WASHINGTON – The Postal Service lost $354 million over the last three months, and officials warned that mounting losses could lead to cash flow problems for the rest of the year, the agency said Friday.
The loss was far less than the $1.3 billion in the comparable quarter the previous fiscal year, but Postmaster General Patrick Donahoe continued to press Congress to give the agency more flexibility to manage its finances.
The report for the financial quarter ending December 31 comes as Congress works toward fixing the agency’s troubled finances.
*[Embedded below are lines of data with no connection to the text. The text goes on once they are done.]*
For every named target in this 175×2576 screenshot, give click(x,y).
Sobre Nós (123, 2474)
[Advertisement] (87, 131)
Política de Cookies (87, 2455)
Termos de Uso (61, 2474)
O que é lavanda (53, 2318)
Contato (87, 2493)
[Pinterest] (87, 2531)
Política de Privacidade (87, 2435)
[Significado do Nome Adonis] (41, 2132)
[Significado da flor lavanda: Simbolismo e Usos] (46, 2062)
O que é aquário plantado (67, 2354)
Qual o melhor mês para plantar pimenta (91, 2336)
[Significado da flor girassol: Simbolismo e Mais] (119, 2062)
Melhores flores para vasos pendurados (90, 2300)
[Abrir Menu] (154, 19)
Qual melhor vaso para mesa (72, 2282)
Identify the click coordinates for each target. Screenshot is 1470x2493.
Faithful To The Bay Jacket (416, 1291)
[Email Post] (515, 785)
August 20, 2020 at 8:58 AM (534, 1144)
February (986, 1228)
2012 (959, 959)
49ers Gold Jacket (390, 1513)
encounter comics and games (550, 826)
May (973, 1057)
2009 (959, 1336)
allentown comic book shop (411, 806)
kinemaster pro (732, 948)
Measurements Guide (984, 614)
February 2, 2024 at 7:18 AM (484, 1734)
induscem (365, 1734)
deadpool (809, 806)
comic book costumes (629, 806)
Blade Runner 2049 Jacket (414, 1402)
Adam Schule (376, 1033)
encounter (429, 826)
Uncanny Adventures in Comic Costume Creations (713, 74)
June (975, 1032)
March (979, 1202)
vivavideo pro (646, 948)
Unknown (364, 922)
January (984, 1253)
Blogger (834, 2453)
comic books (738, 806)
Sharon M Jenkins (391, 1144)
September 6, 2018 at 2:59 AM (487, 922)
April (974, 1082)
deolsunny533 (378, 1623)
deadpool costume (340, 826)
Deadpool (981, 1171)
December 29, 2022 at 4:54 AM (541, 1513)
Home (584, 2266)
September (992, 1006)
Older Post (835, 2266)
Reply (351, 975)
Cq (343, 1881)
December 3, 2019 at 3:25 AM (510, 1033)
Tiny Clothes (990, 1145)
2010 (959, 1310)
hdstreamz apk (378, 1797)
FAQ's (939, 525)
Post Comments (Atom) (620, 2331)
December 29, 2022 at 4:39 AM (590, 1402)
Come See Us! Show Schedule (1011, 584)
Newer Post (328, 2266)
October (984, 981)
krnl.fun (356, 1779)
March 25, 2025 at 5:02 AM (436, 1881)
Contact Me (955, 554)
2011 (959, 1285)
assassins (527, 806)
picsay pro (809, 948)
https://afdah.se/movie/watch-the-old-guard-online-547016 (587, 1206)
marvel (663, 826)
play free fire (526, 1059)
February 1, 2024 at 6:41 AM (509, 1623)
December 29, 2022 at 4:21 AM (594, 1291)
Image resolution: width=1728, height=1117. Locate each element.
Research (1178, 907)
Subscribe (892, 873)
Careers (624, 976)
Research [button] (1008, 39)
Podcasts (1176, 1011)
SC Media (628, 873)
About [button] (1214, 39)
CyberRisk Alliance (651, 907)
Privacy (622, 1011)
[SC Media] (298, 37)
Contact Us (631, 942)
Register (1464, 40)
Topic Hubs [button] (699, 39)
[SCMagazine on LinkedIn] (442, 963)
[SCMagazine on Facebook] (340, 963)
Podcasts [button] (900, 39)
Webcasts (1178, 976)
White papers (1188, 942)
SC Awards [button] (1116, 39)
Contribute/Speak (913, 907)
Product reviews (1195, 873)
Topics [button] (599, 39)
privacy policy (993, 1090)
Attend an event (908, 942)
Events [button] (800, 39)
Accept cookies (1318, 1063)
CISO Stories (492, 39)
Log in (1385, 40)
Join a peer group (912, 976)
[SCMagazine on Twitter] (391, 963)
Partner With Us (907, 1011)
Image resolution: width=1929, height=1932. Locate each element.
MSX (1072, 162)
On Thursday, the Senate Homeland Security and Governmental Affairs Committee approved a bill that would end Saturday mail delivery and make permanent a temporary hike in the cost of a first-class stamp, which went from 46 to 49 cents on Jan. 26.
The Senate measure also would restructure a congressional requirement that forces the agency to make a $5.6 billion annual payment for future retiree health benefits. The Postal Service has been urging Congress to reform the service’s finances as it continues to cope with steep financial losses. The Postal Service lost $5 billion in the last fiscal year, down from $15.9 billion in 2012.
“We cannot return the organization to long-term financial stability without passage of comprehensive postal reform legislation,” Donahoe said.
On the positive side, the Postal Service said revenue grew by $334 million, driven by a 14.6 per cent growth in shipping and package services that saw a boost from the holiday season. But first-class mail declined 4.6 per cent, as more customers shift to the Internet to pay bills and send emails.
Postal unions have complained that the Senate bill goes too far in calling for an end to Saturday mail delivery once mail volume drops below 140 billion pieces over four consecutive quarters. They claim the move would hurt consumers and lead to thousands of job cuts.
“Today’s Postal Service figures for the first quarter of 2014 are highly encouraging and show why the postal network must be maintained and strengthened, not degraded,” said Fredric Rolando, president of the National Association of Letter Carriers.
The bulk of the agency’s financial problems stem from the federally mandated annual payments to cover expected health care costs for future retirees. It has defaulted on three of those payments and warned Friday that it is likely to default again when the next payment is due on Sept. 30.
The federal budget bill that Congress approved last month requires six-day delivery to continue, meaning the U.S. Postal Service won’t be able to cut Saturday mail anytime soon.